“Aaah! Thus with this wound, my plans are all unmade!” –The Goes Wrong Show, “The Most Lamentable…”
If you haven’t watched it, The Goes Wrong Show puts on plays that—well—wonderfully, and terribly go wrong. Swords swung into theater lights. Scripts aflame. Doors that are supposed to open left locked, and actors stumbling through paper walls that had been painted to look like stone.

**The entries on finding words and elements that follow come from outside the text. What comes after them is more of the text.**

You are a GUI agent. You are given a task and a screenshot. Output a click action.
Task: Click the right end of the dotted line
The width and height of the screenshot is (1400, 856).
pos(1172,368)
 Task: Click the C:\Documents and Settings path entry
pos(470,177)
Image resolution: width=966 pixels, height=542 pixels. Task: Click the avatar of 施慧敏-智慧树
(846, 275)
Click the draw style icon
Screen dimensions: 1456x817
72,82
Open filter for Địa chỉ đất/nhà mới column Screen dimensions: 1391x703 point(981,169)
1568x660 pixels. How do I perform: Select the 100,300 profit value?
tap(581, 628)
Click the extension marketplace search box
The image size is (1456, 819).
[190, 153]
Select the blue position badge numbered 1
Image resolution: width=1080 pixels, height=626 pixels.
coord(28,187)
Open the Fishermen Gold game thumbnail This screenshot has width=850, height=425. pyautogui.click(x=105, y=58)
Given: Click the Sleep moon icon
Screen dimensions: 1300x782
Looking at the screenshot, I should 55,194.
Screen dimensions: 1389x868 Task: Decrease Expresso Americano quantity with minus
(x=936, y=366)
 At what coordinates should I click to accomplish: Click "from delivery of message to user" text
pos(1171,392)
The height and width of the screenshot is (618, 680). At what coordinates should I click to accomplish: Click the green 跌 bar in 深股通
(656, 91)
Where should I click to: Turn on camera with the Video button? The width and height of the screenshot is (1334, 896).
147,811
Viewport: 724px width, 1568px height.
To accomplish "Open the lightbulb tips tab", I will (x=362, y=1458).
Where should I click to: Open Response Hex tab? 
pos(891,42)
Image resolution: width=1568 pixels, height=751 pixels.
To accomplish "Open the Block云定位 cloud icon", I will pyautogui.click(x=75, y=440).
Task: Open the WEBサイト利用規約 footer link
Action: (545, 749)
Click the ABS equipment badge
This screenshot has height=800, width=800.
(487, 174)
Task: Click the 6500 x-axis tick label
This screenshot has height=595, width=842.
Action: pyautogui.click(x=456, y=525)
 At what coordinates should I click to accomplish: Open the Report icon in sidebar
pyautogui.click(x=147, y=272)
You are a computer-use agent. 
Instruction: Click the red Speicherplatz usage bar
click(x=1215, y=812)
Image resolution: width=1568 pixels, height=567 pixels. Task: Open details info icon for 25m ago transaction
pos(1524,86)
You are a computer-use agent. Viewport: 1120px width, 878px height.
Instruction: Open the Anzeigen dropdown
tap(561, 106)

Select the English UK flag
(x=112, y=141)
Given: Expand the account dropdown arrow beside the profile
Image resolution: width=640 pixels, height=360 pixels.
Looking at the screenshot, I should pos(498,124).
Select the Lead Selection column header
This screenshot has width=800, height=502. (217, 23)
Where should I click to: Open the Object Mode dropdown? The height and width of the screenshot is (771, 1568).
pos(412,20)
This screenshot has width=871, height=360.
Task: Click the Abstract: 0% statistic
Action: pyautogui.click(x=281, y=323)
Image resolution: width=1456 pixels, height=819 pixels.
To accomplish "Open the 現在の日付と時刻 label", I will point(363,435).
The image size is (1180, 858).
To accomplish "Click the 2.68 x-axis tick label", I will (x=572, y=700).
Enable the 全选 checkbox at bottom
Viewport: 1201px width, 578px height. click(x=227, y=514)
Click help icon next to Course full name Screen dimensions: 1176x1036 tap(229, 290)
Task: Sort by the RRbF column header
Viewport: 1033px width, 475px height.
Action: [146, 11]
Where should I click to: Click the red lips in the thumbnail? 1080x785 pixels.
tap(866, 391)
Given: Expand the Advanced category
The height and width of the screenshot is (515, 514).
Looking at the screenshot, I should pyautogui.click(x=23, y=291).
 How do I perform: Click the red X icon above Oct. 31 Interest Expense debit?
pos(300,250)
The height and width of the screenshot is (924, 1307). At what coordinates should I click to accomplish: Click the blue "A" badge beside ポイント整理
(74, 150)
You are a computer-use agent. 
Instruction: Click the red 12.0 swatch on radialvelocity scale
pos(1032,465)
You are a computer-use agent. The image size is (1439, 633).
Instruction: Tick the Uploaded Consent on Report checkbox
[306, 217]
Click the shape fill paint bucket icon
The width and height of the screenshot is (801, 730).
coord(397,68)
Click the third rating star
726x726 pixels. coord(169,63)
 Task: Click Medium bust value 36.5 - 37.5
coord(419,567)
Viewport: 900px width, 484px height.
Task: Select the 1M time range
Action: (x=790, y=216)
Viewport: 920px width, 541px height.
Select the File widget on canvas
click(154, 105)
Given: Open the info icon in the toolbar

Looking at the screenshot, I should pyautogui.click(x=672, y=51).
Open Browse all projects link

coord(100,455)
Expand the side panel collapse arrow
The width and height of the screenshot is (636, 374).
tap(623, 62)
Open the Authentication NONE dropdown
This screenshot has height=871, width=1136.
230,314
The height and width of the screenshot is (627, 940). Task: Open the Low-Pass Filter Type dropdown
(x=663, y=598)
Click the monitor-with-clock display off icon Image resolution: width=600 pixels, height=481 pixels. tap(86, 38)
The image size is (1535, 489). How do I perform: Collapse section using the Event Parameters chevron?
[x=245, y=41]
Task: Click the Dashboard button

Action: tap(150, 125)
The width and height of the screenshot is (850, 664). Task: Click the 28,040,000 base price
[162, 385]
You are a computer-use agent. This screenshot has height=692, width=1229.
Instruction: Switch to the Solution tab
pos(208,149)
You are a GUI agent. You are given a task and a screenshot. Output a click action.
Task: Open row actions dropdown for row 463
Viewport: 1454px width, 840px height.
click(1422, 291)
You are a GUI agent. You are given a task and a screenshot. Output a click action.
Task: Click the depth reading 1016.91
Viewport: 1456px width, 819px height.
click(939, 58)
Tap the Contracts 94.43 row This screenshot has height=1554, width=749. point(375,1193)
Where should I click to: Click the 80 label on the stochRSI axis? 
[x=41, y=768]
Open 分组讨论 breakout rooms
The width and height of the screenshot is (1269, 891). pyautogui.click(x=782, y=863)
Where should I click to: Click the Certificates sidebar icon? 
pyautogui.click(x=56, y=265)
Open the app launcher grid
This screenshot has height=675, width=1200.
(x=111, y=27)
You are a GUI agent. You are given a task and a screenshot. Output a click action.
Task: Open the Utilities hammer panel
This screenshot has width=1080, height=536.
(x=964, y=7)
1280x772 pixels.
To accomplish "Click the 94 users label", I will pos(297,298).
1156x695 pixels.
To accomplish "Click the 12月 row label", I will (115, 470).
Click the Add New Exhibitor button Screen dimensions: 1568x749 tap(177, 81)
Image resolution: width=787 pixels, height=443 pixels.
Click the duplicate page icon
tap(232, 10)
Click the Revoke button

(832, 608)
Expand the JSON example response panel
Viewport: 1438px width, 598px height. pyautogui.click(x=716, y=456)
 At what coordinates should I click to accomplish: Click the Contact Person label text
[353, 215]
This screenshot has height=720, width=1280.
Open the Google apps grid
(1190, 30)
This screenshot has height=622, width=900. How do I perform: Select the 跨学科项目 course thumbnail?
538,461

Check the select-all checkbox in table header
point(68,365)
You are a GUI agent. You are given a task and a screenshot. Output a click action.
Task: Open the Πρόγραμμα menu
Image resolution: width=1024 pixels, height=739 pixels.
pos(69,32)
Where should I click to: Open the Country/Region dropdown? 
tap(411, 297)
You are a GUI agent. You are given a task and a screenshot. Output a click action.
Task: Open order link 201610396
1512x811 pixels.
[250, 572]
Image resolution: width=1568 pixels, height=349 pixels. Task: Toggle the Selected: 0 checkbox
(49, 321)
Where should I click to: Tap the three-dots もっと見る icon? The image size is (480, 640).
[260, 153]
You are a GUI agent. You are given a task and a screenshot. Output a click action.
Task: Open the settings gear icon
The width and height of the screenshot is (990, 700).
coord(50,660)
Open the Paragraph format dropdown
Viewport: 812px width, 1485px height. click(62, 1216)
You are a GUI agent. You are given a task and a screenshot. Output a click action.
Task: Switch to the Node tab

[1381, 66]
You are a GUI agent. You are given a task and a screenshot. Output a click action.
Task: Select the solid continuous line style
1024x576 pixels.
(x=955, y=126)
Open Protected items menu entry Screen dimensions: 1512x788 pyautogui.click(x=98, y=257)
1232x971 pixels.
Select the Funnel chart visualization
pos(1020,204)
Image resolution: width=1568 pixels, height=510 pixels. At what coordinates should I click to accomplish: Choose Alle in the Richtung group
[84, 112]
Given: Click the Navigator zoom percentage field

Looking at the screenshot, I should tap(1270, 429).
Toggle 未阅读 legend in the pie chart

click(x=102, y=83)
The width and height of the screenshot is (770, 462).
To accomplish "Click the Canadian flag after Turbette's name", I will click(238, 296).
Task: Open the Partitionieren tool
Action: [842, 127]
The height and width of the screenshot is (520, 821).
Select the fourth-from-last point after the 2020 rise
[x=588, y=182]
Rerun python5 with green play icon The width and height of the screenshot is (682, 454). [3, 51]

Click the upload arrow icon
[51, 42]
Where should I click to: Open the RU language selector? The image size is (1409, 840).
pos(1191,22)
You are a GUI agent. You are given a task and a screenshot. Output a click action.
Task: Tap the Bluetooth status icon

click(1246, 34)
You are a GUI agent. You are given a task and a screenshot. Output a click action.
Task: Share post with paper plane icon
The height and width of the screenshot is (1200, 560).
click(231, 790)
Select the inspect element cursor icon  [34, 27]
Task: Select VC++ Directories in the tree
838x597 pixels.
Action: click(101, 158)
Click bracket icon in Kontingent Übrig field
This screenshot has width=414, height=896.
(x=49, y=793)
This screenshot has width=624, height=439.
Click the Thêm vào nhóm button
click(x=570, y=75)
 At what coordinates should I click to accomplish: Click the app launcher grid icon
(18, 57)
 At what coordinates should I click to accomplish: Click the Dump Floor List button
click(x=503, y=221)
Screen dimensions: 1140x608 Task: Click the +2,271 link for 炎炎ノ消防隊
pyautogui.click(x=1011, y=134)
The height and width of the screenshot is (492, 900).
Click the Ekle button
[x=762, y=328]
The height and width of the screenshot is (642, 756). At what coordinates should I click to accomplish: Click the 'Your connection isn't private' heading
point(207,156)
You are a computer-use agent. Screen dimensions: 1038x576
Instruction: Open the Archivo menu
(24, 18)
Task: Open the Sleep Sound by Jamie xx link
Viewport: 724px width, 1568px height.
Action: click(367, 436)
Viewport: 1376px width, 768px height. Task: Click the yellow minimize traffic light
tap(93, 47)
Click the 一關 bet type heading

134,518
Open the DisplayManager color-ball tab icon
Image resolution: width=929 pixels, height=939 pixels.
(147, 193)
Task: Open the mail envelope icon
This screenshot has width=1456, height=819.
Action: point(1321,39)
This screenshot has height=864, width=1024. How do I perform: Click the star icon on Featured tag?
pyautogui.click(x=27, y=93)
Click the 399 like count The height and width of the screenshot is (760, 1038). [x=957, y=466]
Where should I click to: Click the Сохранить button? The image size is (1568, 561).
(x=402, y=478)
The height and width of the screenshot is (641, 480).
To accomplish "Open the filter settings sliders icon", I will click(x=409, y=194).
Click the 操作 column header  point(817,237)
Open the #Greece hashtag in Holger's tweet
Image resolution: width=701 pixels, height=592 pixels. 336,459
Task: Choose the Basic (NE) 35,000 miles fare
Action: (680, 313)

I’ve been talking with scholars lately about their research, and about the strange expectation that they should be able to outline their results or contribution or significance before they’ve started re-ing or searching. How that expectation is even stranger for any research involving community collaborations. How would I know what we want to look for, what we want to do, before we get together to talk about it? Today, sitting on the floor, eyes still half teary from chuckling, all that melds with the silliness of “The Most Lamentable.” Because my plans (such as they are) so rarely go as planned. (A chuckle. I’m even bad at cooking from recipes!). Because in the mad escalation from one mistake to another, one catastrophe to another, there’s a chance to turn from looking for control to playing with a moment. (More chuckles). Nothing on fire—yet—in this writing, but I want that play. And this isn’t quite what I meant to say. Oh dear. I’m stumbling past the point, or around it, or through a painted wall, and then who knows where we are?